| Hodges-Lehmann {rQCC} | R Documentation |
Hodges-Lehmann estimator
Description
Calculates the Hodges-Lehmann estimator.
Usage
HL(x, estimator = c("HL1", "HL2", "HL3"), na.rm = FALSE)
Arguments
x |
a numeric vector of observations. |
estimator |
a character string specifying the estimator, must be
one of |
na.rm |
a logical value indicating whether NA values should be stripped before the computation proceeds. |
Details
HL computes the Hodges-Lehmann estimators (one of "HL1", "HL2", "HL3").
The Hodges-Lehmann (HL1) is defined as
\mathrm{HL1} = \mathop{\mathrm{median}}_{i<j} \Big( \frac{X_i+X_j}{2} \Big)
where i,j=1,2,\ldots,n.
The Hodges-Lehmann (HL2) is defined as
\mathrm{HL2} = \mathop{\mathrm{median}}_{i \le j}\Big(\frac{X_i+X_j}{2} \Big).

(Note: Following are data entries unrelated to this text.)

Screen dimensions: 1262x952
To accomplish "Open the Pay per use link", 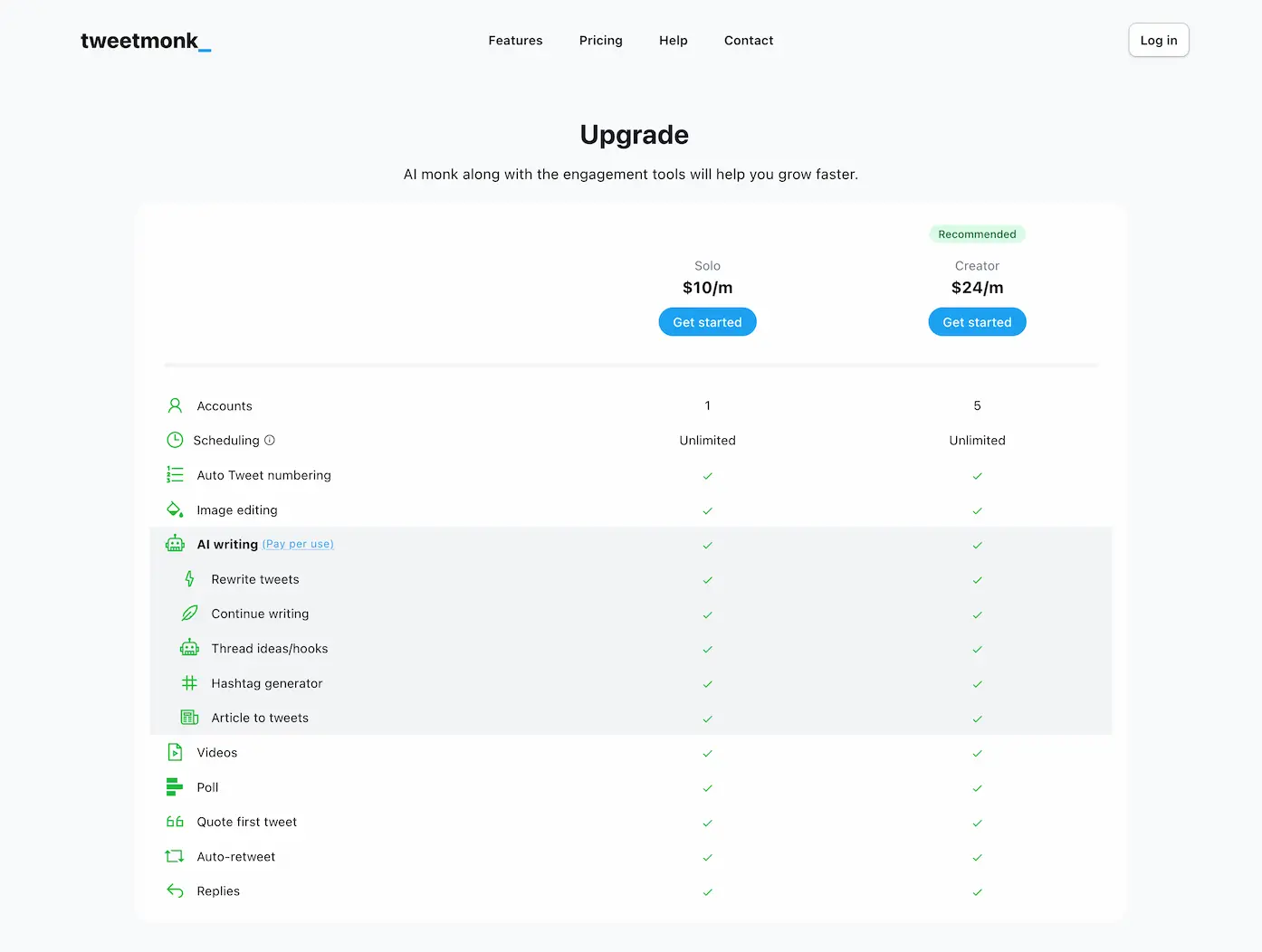I will point(298,545).
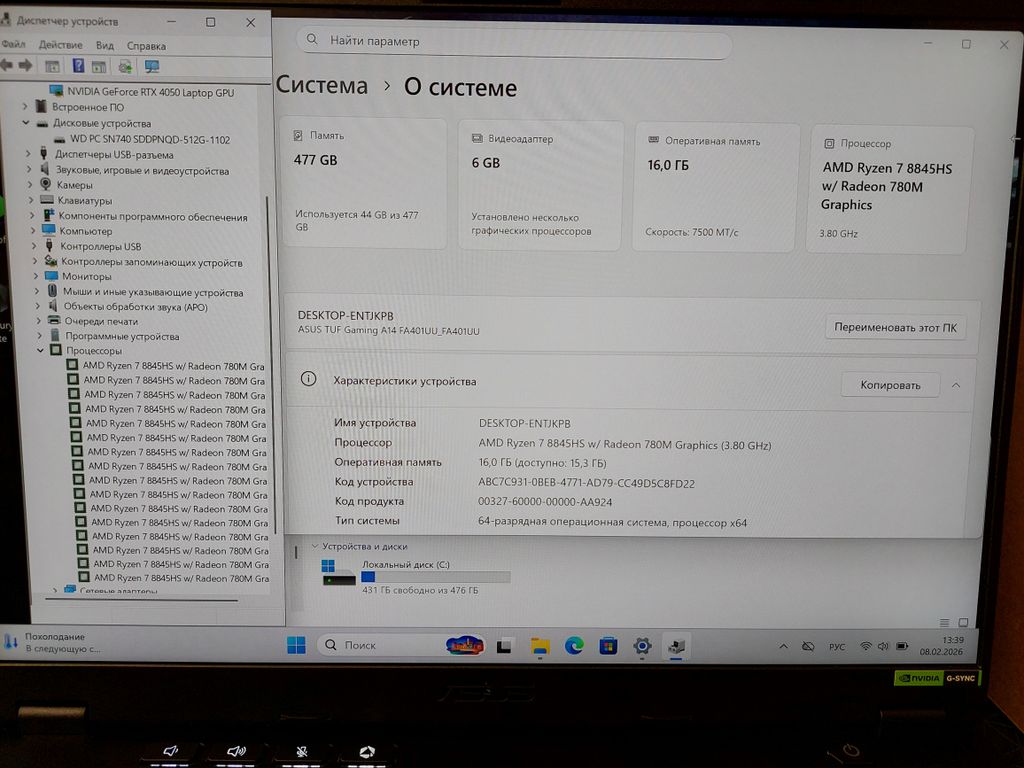Image resolution: width=1024 pixels, height=768 pixels.
Task: Click the Help toolbar icon in Device Manager
Action: [77, 66]
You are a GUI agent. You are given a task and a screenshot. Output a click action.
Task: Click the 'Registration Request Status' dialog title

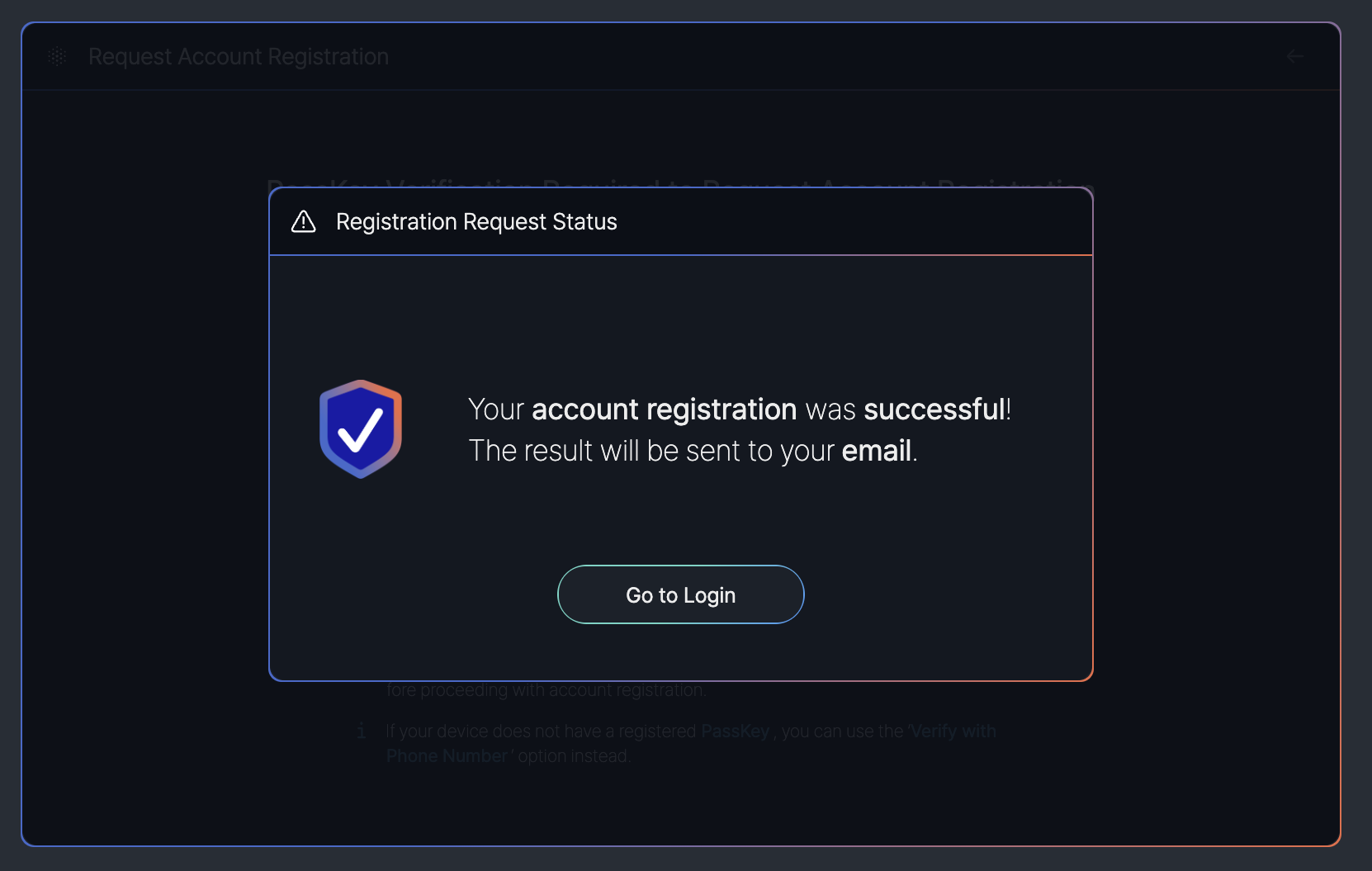[476, 221]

The Hodges-Lehmann (HL3) is defined as
\mathrm{HL3} = \mathop{\mathrm{median}}_{\forall(i,j)} \Big( \frac{X_i+X_j}{2} \Big).
Value
It returns a numeric value.
Author(s)
Chanseok Park and Min Wang
References
Park, C., H. Kim, and M. Wang (2022).
Investigation of finite-sample properties of robust location and scale estimators.
Communications in Statistics - Simulation and Computation,
51, 2619-2645.
doi: 10.1080/03610918.2019.1699114
Hodges, J. L. and E. L. Lehmann (1963). Estimates of location based on rank tests. Annals of Mathematical Statistics, 34, 598–611.
See Also
mean{base} for calculating sample mean and median{stats} for calculating sample median.
finite.breakdown{rQCC} for calculating the finite-sample breakdown point.
Examples
x = c(0:10, 50)
HL(x, estimator="HL2")